Request
Format the listing lines below as a JSON list of strings, one string per line and no blank lines, starting with the line that contains "Viewport: 819px width, 1456px" and continuing through the line that contains "(x=336, y=28)".

#### Records provided ####

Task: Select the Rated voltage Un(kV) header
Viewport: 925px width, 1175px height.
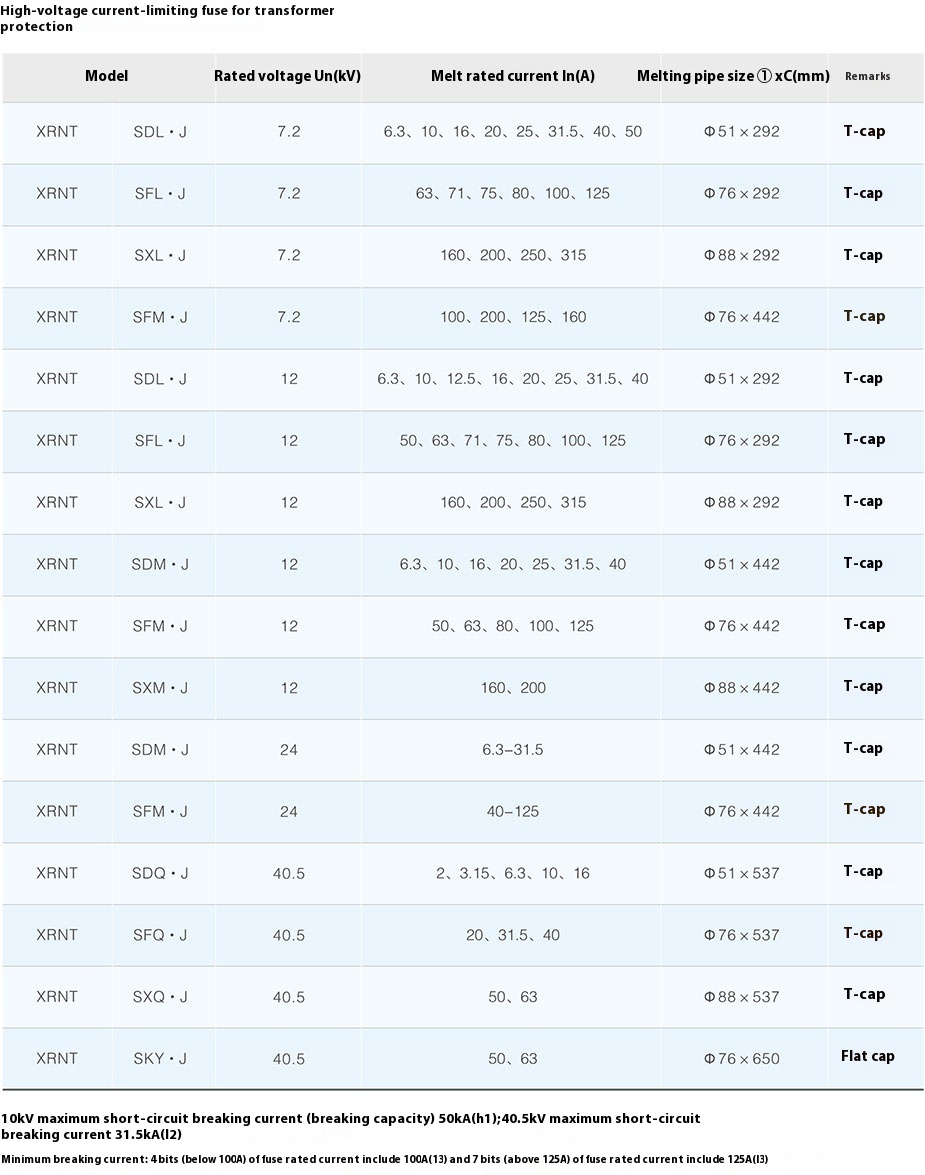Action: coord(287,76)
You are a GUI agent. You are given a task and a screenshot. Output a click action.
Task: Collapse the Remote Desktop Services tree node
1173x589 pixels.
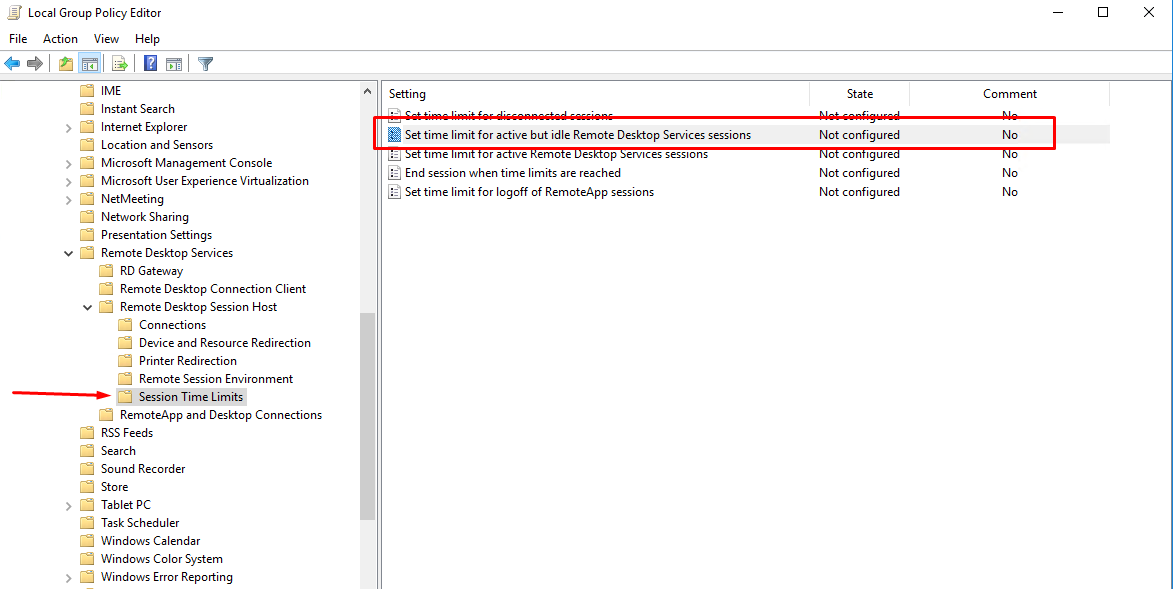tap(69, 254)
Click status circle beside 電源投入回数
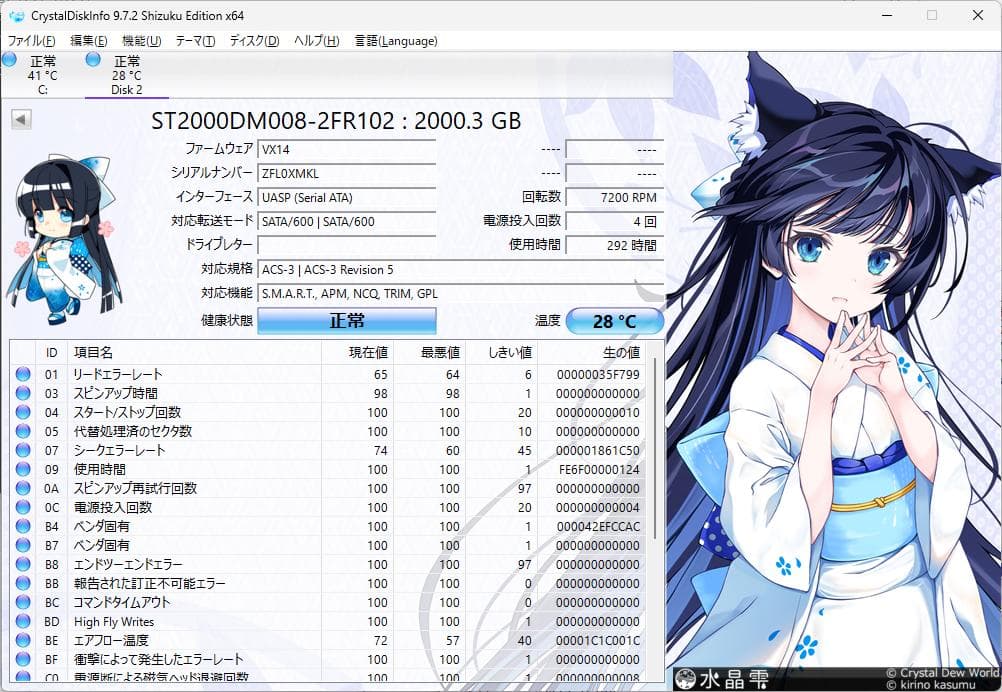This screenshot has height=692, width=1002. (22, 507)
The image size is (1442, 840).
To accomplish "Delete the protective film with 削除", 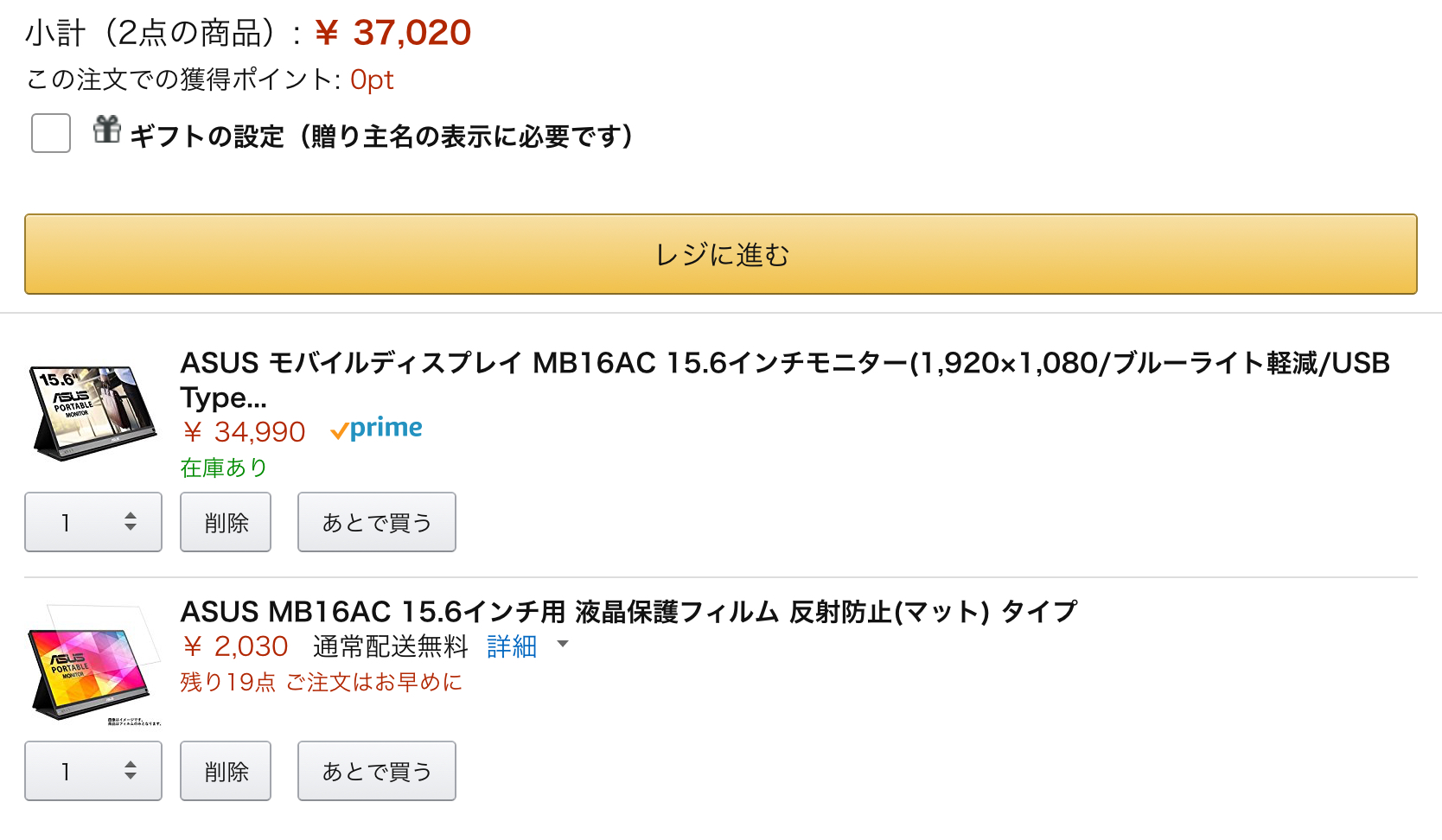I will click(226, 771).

####
#### Records provided ####

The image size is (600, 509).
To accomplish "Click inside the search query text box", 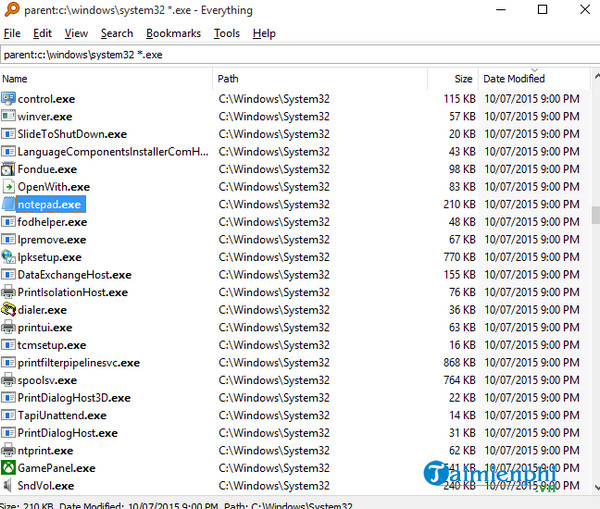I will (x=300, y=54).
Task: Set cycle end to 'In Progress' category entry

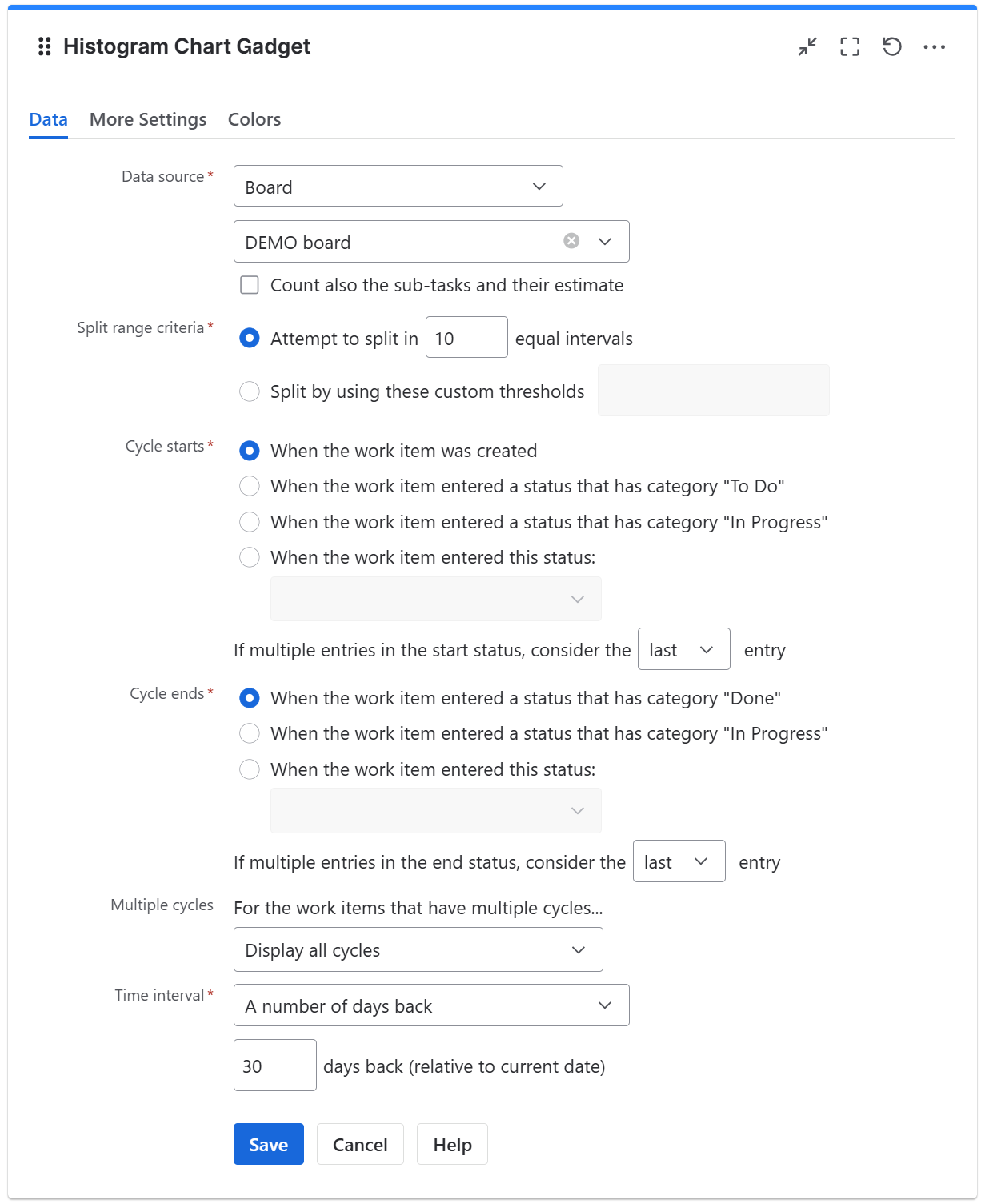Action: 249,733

####
#### Records provided ####

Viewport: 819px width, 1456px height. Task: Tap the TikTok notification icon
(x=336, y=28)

####

Output of the task
[
  "Viewport: 819px width, 1456px height. Task: Tap the TikTok notification icon",
  "(x=336, y=28)"
]